===== Given entries =====
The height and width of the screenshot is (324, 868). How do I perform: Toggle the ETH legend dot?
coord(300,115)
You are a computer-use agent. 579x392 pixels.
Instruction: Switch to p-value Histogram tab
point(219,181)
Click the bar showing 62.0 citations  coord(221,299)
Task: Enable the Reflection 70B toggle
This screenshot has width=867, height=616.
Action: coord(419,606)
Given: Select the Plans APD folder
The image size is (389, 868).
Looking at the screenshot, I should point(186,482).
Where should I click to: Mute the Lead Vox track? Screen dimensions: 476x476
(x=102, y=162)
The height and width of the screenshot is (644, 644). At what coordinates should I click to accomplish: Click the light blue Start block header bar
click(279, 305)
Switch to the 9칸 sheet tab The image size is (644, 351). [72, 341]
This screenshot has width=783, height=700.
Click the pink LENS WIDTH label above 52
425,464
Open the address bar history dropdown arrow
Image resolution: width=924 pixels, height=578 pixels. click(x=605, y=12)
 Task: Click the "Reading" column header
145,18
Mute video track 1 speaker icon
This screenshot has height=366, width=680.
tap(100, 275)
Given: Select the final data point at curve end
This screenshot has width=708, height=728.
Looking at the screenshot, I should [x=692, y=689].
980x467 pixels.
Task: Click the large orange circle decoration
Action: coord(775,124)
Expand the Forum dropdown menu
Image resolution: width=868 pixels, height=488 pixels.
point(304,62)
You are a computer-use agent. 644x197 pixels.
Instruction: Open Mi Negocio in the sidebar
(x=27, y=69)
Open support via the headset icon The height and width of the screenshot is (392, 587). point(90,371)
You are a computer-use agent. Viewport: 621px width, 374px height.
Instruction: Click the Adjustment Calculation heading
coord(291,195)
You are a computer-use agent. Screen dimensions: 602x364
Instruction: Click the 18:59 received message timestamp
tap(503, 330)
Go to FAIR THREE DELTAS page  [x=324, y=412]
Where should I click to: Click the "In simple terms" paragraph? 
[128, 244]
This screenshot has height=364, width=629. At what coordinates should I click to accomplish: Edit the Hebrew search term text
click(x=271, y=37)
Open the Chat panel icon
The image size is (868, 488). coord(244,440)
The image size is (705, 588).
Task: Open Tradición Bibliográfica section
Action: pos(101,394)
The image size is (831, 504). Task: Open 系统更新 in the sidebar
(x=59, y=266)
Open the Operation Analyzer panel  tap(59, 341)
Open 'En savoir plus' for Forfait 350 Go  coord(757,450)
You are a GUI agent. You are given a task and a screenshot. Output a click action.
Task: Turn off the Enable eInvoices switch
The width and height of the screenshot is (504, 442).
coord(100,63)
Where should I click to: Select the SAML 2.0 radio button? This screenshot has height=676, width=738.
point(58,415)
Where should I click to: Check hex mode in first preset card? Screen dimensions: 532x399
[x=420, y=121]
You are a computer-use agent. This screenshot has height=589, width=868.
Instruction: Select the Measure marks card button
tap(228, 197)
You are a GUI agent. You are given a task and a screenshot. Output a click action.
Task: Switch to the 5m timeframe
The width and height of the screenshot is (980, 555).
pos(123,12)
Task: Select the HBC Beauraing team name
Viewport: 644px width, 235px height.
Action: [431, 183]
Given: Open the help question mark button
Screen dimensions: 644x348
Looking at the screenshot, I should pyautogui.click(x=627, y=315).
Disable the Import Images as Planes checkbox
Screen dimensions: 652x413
=====
What is expected :: From the first line to the last, reproduce the data exactly.

Finished exercise ::
The height and width of the screenshot is (324, 868). How do I perform: Toggle the ETH legend dot?
coord(300,115)
You are a computer-use agent. 579x392 pixels.
Instruction: Switch to p-value Histogram tab
point(219,181)
Click the bar showing 62.0 citations  coord(221,299)
Task: Enable the Reflection 70B toggle
This screenshot has width=867, height=616.
Action: coord(419,606)
Given: Select the Plans APD folder
The image size is (389, 868).
Looking at the screenshot, I should point(186,482).
Where should I click to: Mute the Lead Vox track? Screen dimensions: 476x476
(x=102, y=162)
The height and width of the screenshot is (644, 644). At what coordinates should I click to accomplish: Click the light blue Start block header bar
click(279, 305)
Switch to the 9칸 sheet tab The image size is (644, 351). [72, 341]
This screenshot has width=783, height=700.
Click the pink LENS WIDTH label above 52
425,464
Open the address bar history dropdown arrow
Image resolution: width=924 pixels, height=578 pixels. click(x=605, y=12)
 Task: Click the "Reading" column header
145,18
Mute video track 1 speaker icon
This screenshot has height=366, width=680.
tap(100, 275)
Given: Select the final data point at curve end
This screenshot has width=708, height=728.
Looking at the screenshot, I should [x=692, y=689].
980x467 pixels.
Task: Click the large orange circle decoration
Action: coord(775,124)
Expand the Forum dropdown menu
Image resolution: width=868 pixels, height=488 pixels.
point(304,62)
You are a computer-use agent. 644x197 pixels.
Instruction: Open Mi Negocio in the sidebar
(x=27, y=69)
Open support via the headset icon The height and width of the screenshot is (392, 587). point(90,371)
You are a computer-use agent. Viewport: 621px width, 374px height.
Instruction: Click the Adjustment Calculation heading
coord(291,195)
You are a computer-use agent. Screen dimensions: 602x364
Instruction: Click the 18:59 received message timestamp
tap(503, 330)
Go to FAIR THREE DELTAS page  [x=324, y=412]
Where should I click to: Click the "In simple terms" paragraph? 
[128, 244]
This screenshot has height=364, width=629. At what coordinates should I click to accomplish: Edit the Hebrew search term text
click(x=271, y=37)
Open the Chat panel icon
The image size is (868, 488). coord(244,440)
The image size is (705, 588).
Task: Open Tradición Bibliográfica section
Action: pos(101,394)
The image size is (831, 504). Task: Open 系统更新 in the sidebar
(x=59, y=266)
Open the Operation Analyzer panel  tap(59, 341)
Open 'En savoir plus' for Forfait 350 Go  coord(757,450)
You are a GUI agent. You are given a task and a screenshot. Output a click action.
Task: Turn off the Enable eInvoices switch
The width and height of the screenshot is (504, 442).
coord(100,63)
Where should I click to: Select the SAML 2.0 radio button? This screenshot has height=676, width=738.
point(58,415)
Where should I click to: Check hex mode in first preset card? Screen dimensions: 532x399
[x=420, y=121]
You are a computer-use agent. This screenshot has height=589, width=868.
Instruction: Select the Measure marks card button
tap(228, 197)
You are a GUI agent. You are given a task and a screenshot. Output a click action.
Task: Switch to the 5m timeframe
The width and height of the screenshot is (980, 555).
pos(123,12)
Task: Select the HBC Beauraing team name
Viewport: 644px width, 235px height.
Action: [431, 183]
Given: Open the help question mark button
Screen dimensions: 644x348
Looking at the screenshot, I should pyautogui.click(x=627, y=315).
Disable the Import Images as Planes checkbox
Screen dimensions: 652x413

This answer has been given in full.